* [BLOCCO DI TESTO]
────────

IL MONDO DELLA LUNA di Baldassarre Galuppi (Revisione ed elaborazione strumentale: Franco Piva)
‘Il mondo della luna’ di Galuppi è il primo in ordine di tempo: quelli di Paisiello e di Haydn nascono, rispettivamente, 24 e 27 anni dopo: questa precedenza da un lato determina automaticamente i limiti della consistenza della partitura galuppiana, comunque del tutto adeguata e perfettamente equilibrata in ogni direzione, dall’altro favorisce la piena rispondenza del discorso musicale con lo spirito goldoniano. E, infatti, è nata sul testo appena composto, in un rapporto diretto di collaborazione e di intesa con l’autore; e questo è un indubbio vantaggio, perché ha consentito a Galuppi di entrare immediatamente dentro i personaggi e le situazioni senza alcuna intermediazione e quindi senza alcun condizionamento interno o esterno. Naturalmente è l’inizio di un nuovo discorso e quindi alla freschezza delle intuizioni corrisponde l’essenzialità dei mezzi e della loro articolazione.

D’altra parte, al ‘realismo’ goldoniano Galuppi risponde sempre con una puntuale ed efficace caratterizzazione di ogni singolo personaggio e dei diversi atteggiamenti di ciascuno, sottolineando di volta in volta l’aspetto ironico e quello sentimentale, con una eccezionale varietà di invenzioni e con un equilibrio complessivo che coinvolge intrinsecamente tutti i rapporti musicali e quelli rappresentativi.

Vengono efficacemente delineati, in altre parole, con la dilatazione e l’intensificazione richieste dalle esigenze e dai ritmi della dimensione rappresentativa, i diversi aspetti dello stile ‘galante’, con il quale lo stile giocoso ha un legame diretto e sostanziale: la levità e l’eleganza, la contenuta ma intensa varietà, il delicato equilibrio fra diversi approfondimenti, l’efficacia e la piacevolezza dell’invenzione, le controllate ma sensibili oscillazioni fra gli atteggiamenti gioiosi, giocosi, sentimentali e meditativi.

────────

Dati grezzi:
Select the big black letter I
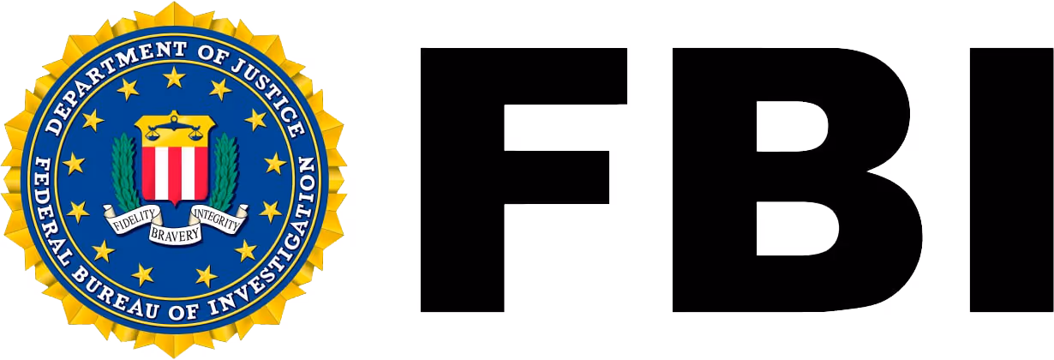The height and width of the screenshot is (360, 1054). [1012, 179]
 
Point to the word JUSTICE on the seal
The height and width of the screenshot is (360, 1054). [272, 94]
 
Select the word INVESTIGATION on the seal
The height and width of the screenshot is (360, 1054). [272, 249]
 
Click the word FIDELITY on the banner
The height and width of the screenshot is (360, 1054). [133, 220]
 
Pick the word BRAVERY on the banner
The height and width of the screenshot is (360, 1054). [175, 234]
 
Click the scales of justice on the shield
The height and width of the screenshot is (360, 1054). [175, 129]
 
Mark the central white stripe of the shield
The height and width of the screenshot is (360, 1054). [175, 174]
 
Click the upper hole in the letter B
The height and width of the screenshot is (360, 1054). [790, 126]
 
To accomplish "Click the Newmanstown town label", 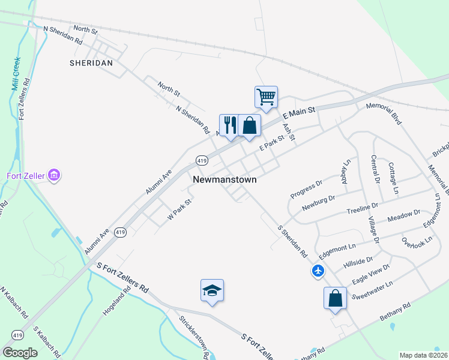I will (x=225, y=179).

────────

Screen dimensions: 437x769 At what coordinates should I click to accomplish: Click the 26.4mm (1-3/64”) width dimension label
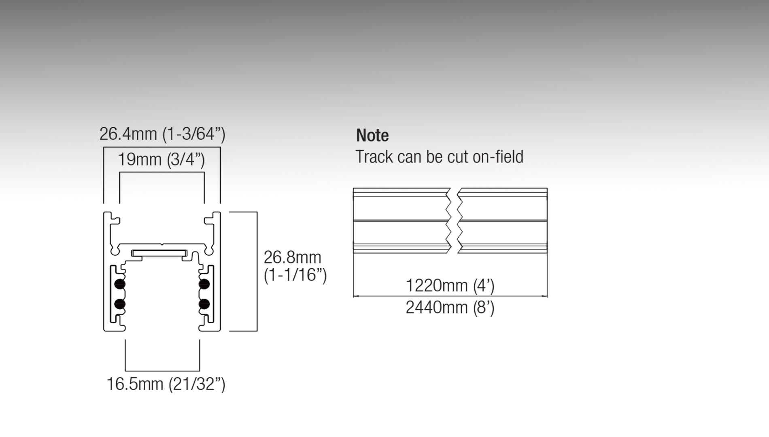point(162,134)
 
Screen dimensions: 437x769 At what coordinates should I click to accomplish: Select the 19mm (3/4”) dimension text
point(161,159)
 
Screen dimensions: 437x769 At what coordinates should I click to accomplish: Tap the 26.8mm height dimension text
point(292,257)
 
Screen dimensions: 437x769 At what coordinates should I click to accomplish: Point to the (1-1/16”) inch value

────────

* [CONSEGNA 1] Secondo il testo su «Il mondo della luna» di Galuppi, perché fu un vantaggio che la musica nascesse sul testo appena composto, in collaborazione diretta con l'autore?
* [CONSEGNA 2] Ricopia dall'elenco le righe che partono da quella con "to accomplish: Select" e arrivano fino a quella con "to accomplish: Point".

* [RISPOSTA COMPLETA 1] Perché permise a Galuppi di entrare subito dentro i personaggi e le situazioni senza alcuna intermediazione. Di conseguenza, non subì alcun condizionamento interno o esterno.

* [RISPOSTA COMPLETA 2]
Screen dimensions: 437x769 At what coordinates should I click to accomplish: Select the 19mm (3/4”) dimension text
point(161,159)
 
Screen dimensions: 437x769 At what coordinates should I click to accomplish: Tap the 26.8mm height dimension text
point(292,257)
 
Screen dimensions: 437x769 At what coordinates should I click to accomplish: Point to the (1-1/16”) inch value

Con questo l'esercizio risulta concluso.